Como buenos profesionales estaban acostumbrados a soportar las condiciones incómodas que les imponía el oficio: los ajustables (infrarrojos en la oscuridad, opacos frente al resplandor del sol) les pesaban sobre las narices aguileñas, mientras las gruesas chaquetas térmicas que portaban moderaban la inclemente temperatura que era dueña absoluta de aquellos rumbos. Además, numerosos diales, conexiones, tubos y circuitos conformaban una amalgama que zumbaba sin parar bajo la tela especial, con una cadencia capaz de enloquecer a cualquiera.

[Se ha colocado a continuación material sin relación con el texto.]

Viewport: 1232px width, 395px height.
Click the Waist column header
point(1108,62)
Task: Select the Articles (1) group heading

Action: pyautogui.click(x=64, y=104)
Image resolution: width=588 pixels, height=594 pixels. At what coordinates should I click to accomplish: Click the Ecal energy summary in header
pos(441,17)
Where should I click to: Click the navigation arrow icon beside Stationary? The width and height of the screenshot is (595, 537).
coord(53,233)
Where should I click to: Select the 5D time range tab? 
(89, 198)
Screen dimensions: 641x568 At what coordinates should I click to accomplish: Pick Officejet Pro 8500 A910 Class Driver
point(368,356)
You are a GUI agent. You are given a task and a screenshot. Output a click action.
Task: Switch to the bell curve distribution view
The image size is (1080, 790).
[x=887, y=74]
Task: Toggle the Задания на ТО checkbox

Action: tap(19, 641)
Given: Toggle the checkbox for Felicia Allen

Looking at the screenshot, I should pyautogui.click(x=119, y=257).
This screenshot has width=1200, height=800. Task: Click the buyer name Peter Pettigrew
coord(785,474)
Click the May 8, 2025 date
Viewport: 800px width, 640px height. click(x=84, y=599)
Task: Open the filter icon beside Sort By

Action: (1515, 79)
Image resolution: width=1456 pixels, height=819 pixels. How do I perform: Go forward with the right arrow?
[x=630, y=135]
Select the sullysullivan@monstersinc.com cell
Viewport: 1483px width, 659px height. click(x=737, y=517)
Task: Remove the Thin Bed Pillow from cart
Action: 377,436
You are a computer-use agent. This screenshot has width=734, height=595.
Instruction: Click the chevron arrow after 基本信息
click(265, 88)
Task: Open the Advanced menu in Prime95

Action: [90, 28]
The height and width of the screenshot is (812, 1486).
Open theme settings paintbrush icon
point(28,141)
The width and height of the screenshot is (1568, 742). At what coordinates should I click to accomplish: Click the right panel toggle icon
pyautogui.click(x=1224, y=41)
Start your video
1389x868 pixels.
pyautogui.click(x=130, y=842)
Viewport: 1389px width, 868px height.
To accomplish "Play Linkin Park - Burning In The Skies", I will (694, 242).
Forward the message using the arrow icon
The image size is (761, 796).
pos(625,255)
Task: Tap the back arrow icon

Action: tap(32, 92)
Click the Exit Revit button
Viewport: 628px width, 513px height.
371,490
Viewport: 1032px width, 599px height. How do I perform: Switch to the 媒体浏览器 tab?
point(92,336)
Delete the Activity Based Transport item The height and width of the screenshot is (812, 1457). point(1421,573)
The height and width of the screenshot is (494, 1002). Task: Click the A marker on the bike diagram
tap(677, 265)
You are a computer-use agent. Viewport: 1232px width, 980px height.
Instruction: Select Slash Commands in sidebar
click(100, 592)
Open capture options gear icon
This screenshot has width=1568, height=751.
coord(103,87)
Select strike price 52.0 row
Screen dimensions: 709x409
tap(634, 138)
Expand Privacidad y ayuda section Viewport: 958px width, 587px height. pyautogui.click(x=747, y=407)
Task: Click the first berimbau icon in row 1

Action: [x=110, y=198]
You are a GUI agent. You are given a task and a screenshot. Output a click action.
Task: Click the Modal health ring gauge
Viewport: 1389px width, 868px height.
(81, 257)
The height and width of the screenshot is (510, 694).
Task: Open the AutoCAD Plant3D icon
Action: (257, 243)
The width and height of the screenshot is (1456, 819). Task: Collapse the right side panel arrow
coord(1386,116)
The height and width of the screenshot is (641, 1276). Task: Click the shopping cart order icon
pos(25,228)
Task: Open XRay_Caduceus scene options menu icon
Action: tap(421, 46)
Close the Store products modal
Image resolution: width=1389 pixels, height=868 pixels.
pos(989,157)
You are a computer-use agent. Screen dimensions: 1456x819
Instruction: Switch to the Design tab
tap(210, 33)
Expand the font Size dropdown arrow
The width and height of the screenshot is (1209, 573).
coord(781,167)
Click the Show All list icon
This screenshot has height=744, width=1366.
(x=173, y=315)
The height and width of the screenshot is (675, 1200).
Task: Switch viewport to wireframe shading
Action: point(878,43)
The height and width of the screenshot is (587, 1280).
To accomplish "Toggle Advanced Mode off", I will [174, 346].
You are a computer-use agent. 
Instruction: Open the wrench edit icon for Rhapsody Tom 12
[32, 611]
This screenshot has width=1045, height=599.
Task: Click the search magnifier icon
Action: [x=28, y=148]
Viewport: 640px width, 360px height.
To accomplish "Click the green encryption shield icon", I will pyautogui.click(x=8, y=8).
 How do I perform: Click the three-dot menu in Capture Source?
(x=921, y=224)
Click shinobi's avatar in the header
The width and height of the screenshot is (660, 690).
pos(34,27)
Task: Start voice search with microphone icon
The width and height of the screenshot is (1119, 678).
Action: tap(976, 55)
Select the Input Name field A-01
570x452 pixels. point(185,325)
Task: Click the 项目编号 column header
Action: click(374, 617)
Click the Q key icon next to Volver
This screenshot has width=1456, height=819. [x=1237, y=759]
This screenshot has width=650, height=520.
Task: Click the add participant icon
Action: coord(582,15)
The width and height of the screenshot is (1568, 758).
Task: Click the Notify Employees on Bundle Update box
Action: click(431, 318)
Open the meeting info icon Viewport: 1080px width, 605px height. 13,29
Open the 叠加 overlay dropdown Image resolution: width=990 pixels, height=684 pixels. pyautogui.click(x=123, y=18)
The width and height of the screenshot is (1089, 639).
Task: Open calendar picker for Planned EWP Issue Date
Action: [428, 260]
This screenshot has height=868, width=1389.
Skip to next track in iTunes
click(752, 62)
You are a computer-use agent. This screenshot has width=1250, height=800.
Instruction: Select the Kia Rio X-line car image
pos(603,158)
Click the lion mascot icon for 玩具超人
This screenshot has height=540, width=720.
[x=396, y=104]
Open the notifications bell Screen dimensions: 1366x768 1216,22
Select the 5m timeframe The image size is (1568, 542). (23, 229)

Para colmo, arriba, en las alturas, un astro obeso y poco dado a la piedad les incomodaba robándoles minuto a minuto el escaso líquido con que contaban. Por causa de los rayos de aquel sol, el equipo de procesamiento de líquidos que llevaban en la parte posterior del jeep, lanzaba destellos burlones. Éstos parecían repetirles monótonamente: “Estoy vacío, estoy seco, estoy vacío”.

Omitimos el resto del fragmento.